On the whole he was pleased with my performance of his works ... but he scolded me for every blunder with a kind freedom which I shall never forget. When once, for instance, I played the Quintet with Wind-Instruments with Schuppanzigh, I permitted myself, in a spirit of youthful carelessness, many changes, in the way of adding difficulties to the music, the use of the higher octave, etc.—Beethoven took me severely to task in the presence of Schuppanzigh, Linke and the other players. The next day I received the following letter from him, which I copy carefully from the original draft:
“Dear Czerny:
“To-day I cannot see you, but to-morrow I will call on you myself to have a talk with you. I burst forth so yesterday that I was sorry after it had happened; but you must pardon that in an author who would have preferred to hear his work exactly as he wrote it, no matter how beautifully you played in general. I will make loud amends at the Violoncello Sonata (I was to play his Violoncello Sonata with Linke the next week). Be assured that as an artist I have the greatest wishes for your success and will always try to show myself,
Your
true Friend
Beethoven.”
This letter did more than anything else to cure me of the desire to make any changes in the performance of his works, and I wish that it might have the same influence on all pianists.
Chapter XXI
Beethoven’s Love-Affairs—The Letter to the “Immortal Beloved”—Giulietta Guicciardi—Therese Brunswick—Countess Erdödy—Therese Malfatti—Confused Chronologies—Many Contradictory Theories and Speculations.

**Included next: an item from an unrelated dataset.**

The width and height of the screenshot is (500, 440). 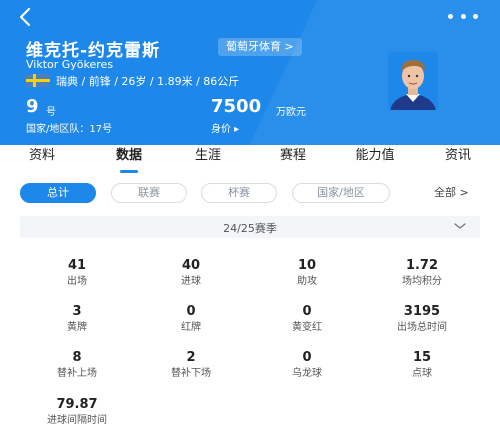 I want to click on stat-value: 3195, so click(x=422, y=312).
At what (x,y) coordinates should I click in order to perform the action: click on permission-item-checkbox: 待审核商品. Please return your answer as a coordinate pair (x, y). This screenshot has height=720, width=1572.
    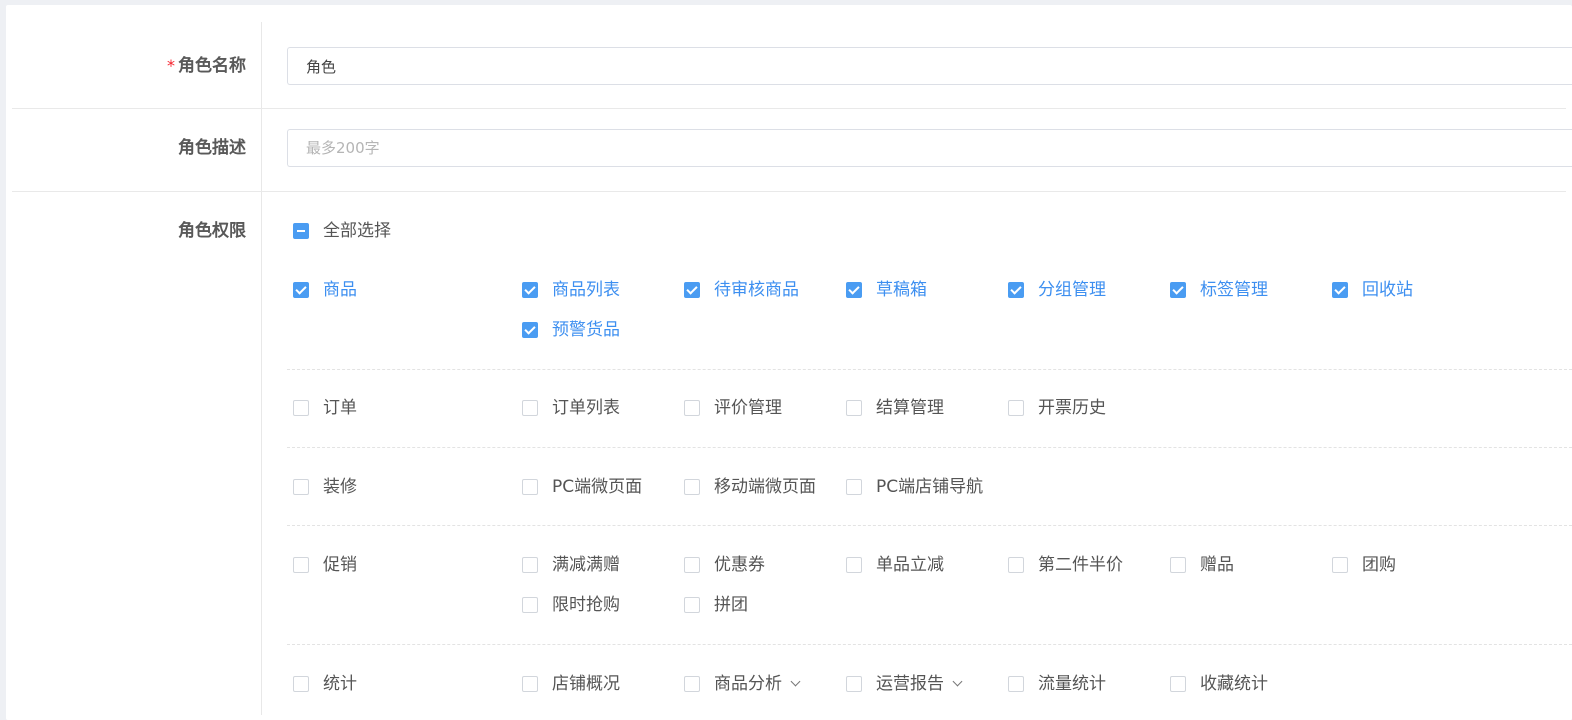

In the letter dated November 16, Beethoven’s strong expressions of desire and intention to exhibit his powers as pianist and composer in other cities, are striking and worthy of the reader’s attention, yet need no comment; but a new topic there introduced must be treated at some length, not because it is of very great importance in itself, but as an episode in the master’s life which has employed so many pens and upon which biographer and novelist seem to have contended which could make the most of it and paint it in the highest romantic colors.[120]
The sentences referred to are: “I am living more pleasantly since. I live more amongst men.... This change has been wrought by a dear fascinating girl, etc.” Notwithstanding all that has been written on this text there is little reason to think that Beethoven’s passion for this particularly fascinating girl was more engrossing or lasting than at other periods for others, although peculiar circumstances subsequently kept it more alive in his memory. The testimony of Wegeler, Breuning, Romberg, Ries, has been cited to the point that Beethoven “was never without a love, and generally deeply engrossed in it.”